_Source information:_
=== Begin Enclosure ===

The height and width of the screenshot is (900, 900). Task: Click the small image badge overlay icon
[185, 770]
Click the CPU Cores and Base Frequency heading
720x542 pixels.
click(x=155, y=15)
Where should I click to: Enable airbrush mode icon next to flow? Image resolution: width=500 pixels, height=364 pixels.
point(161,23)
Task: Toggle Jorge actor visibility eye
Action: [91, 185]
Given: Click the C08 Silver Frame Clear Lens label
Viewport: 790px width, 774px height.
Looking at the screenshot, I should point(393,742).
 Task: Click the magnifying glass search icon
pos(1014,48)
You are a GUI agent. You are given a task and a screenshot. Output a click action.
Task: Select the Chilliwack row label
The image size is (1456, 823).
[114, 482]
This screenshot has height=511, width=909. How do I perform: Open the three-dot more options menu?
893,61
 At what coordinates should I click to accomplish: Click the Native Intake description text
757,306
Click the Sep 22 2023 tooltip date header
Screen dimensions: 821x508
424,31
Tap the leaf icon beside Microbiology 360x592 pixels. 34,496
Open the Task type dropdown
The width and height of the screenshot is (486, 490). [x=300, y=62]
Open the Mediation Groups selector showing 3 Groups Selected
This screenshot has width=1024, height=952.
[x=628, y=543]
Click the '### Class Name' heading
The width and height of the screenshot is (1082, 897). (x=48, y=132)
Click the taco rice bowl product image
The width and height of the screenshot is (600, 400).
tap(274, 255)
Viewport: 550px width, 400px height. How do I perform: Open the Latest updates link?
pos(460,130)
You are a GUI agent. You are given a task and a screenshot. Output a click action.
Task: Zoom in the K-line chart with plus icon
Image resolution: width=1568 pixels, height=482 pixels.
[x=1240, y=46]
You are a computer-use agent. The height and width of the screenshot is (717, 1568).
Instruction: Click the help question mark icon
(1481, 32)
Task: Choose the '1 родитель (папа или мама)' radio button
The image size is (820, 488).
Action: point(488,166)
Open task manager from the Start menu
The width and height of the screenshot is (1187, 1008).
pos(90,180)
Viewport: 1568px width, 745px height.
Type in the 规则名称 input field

=== End Enclosure ===

Begin with the line that contains "Screen dimensions: 821x508" and print each line exactly until the data ends, including the last line.

_Response to the task:_
Screen dimensions: 821x508
424,31
Tap the leaf icon beside Microbiology 360x592 pixels. 34,496
Open the Task type dropdown
The width and height of the screenshot is (486, 490). [x=300, y=62]
Open the Mediation Groups selector showing 3 Groups Selected
This screenshot has width=1024, height=952.
[x=628, y=543]
Click the '### Class Name' heading
The width and height of the screenshot is (1082, 897). (x=48, y=132)
Click the taco rice bowl product image
The width and height of the screenshot is (600, 400).
tap(274, 255)
Viewport: 550px width, 400px height. How do I perform: Open the Latest updates link?
pos(460,130)
You are a GUI agent. You are given a task and a screenshot. Output a click action.
Task: Zoom in the K-line chart with plus icon
Image resolution: width=1568 pixels, height=482 pixels.
[x=1240, y=46]
You are a computer-use agent. The height and width of the screenshot is (717, 1568).
Instruction: Click the help question mark icon
(1481, 32)
Task: Choose the '1 родитель (папа или мама)' radio button
The image size is (820, 488).
Action: point(488,166)
Open task manager from the Start menu
The width and height of the screenshot is (1187, 1008).
pos(90,180)
Viewport: 1568px width, 745px height.
Type in the 规则名称 input field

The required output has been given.